**What this task involves:**
In the post below about splitting date costs, what share of the costs does the boyfriend say he doesn't mind paying?

Text shown Block Start

When I went on the first date with my boyfriend which was expensive, over $100 which were tickets to a show. He had pre ordered it. We had a meal each which was included and where I live water is not free, so I bought bottle water. When we went to the checkout, he said "do you have money for the water?"
Couple of weeks later. He messaged me asking what my expectations are of him, and then he said "It's about money. For dates would you expect me to pay all the way. Because it's only customary for the guy to pay for the 1st date"
Then I replied saying I would contribute. He replied with "Thank you! That's the answer I was hoping for. Because tbh I can't afford to pay 100% for all dates with my current salary"
I currently don't have a full time job as I'm a uni student. I then said "I don't even have a proper job currently so it's probably smartest if we do things that involve not spending. I do not mind contributing however if I am invited and then expected to pay (for example my own movie ticket) I would feel insulted"
His reply was "I don't mind paying a bigger portion e. g. 80%, all I'm asking is you contribute some"

Text shown Block End
Listed entries Block Start

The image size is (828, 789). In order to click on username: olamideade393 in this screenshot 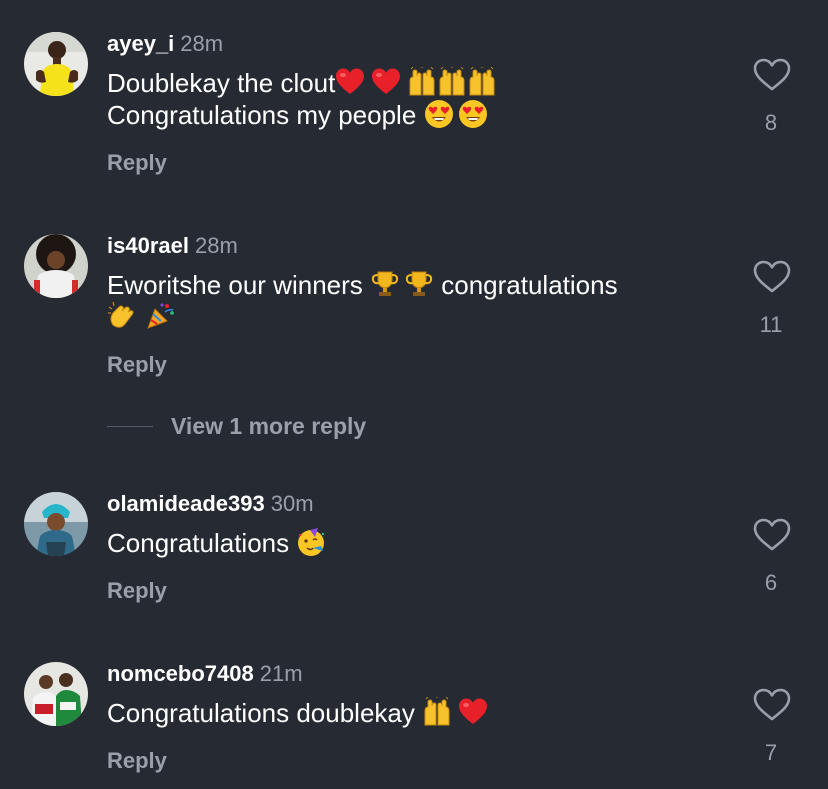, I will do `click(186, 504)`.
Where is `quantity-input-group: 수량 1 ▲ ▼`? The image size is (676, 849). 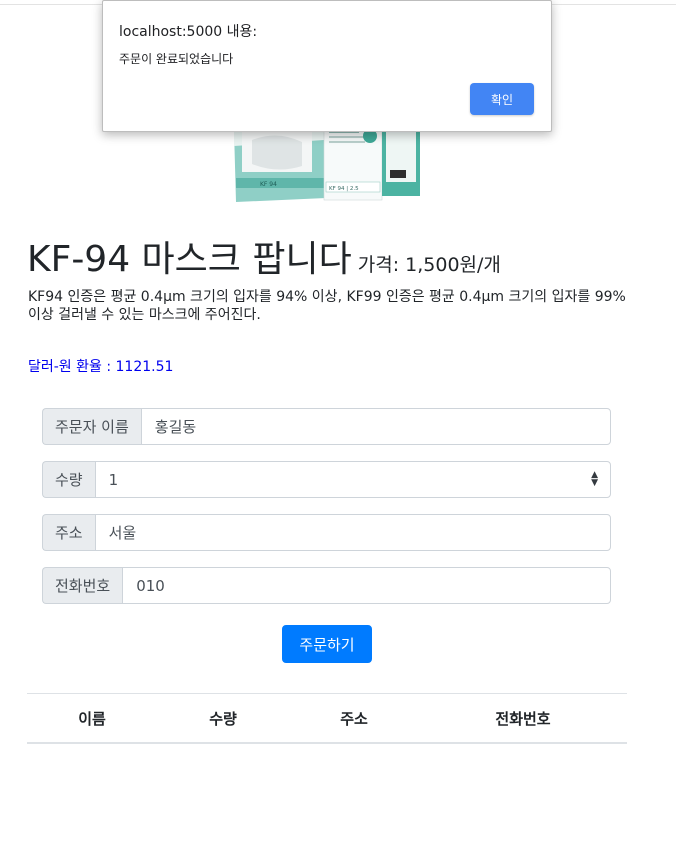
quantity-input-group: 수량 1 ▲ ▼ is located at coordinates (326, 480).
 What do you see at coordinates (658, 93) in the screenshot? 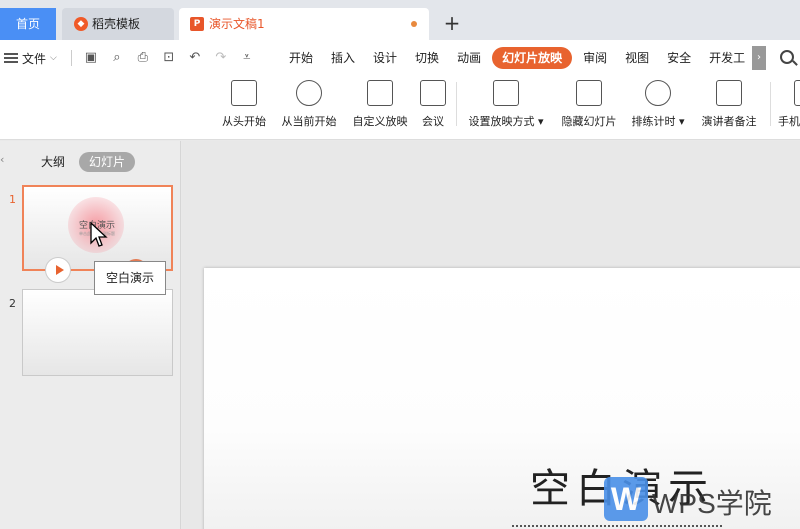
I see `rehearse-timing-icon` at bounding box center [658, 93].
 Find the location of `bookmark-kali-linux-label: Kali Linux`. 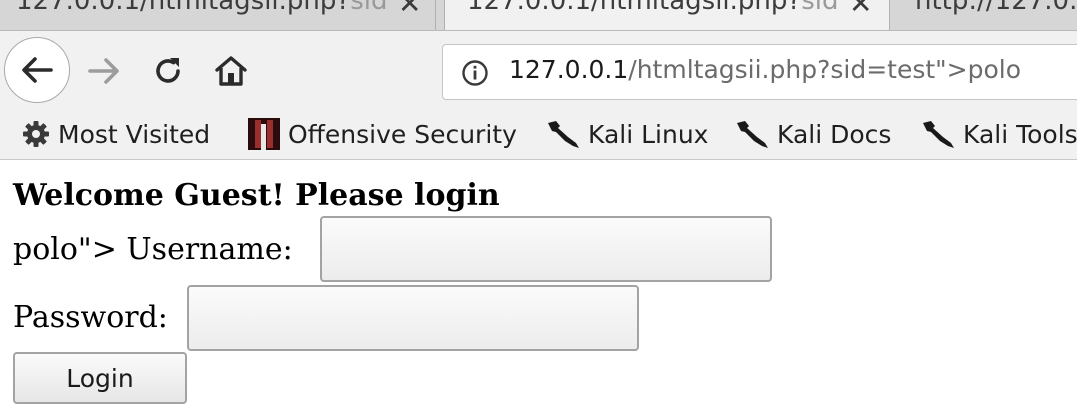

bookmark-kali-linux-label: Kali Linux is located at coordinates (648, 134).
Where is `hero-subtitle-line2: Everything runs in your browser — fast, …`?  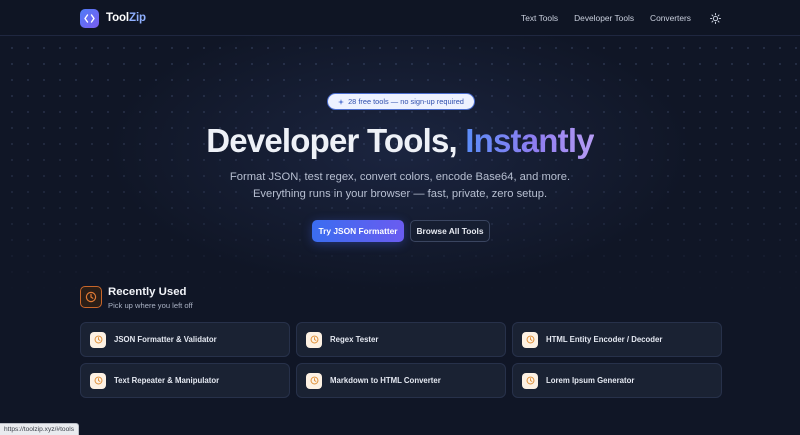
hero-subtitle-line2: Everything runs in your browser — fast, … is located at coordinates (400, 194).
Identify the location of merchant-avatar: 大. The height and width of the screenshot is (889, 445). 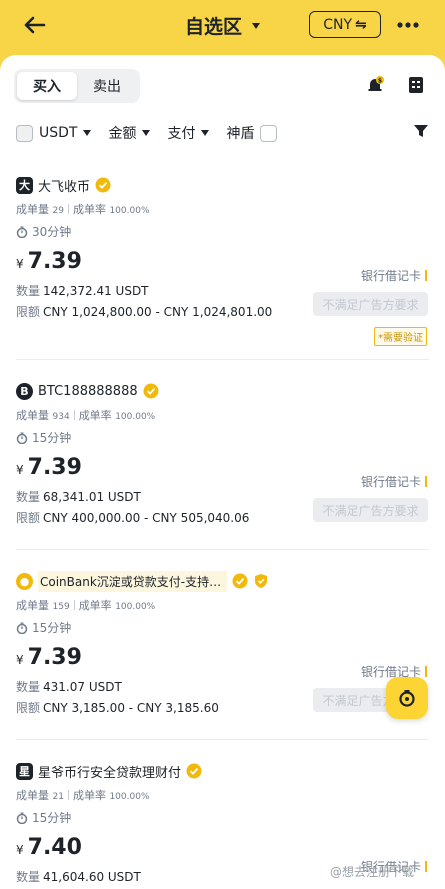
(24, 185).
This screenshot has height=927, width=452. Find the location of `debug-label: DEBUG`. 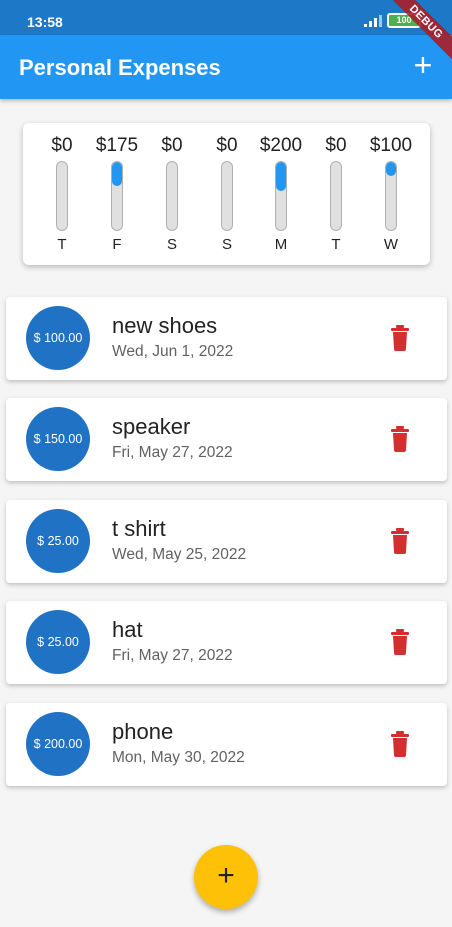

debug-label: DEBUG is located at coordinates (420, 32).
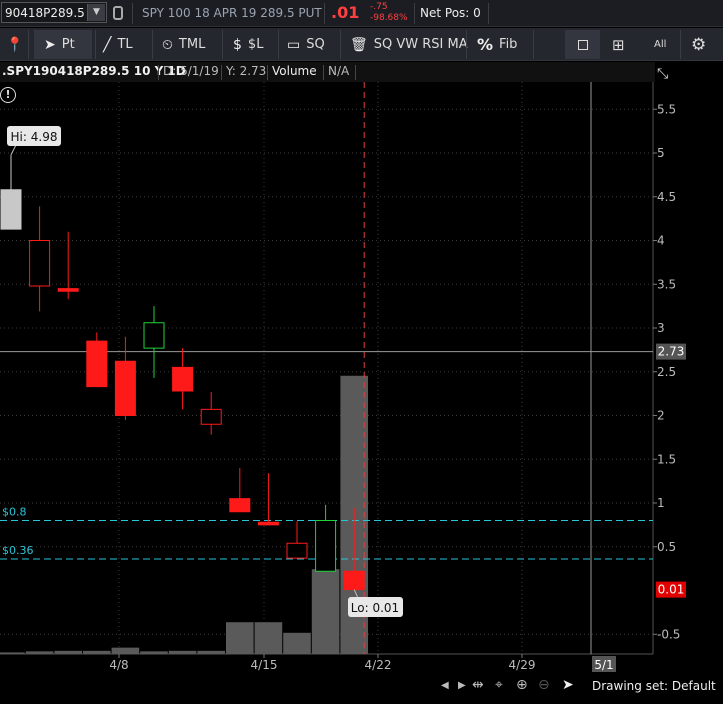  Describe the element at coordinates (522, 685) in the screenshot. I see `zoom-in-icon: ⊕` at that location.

Listed entries Block End

**Exercise response:**
He says he doesn't mind paying a bigger portion, such as 80%.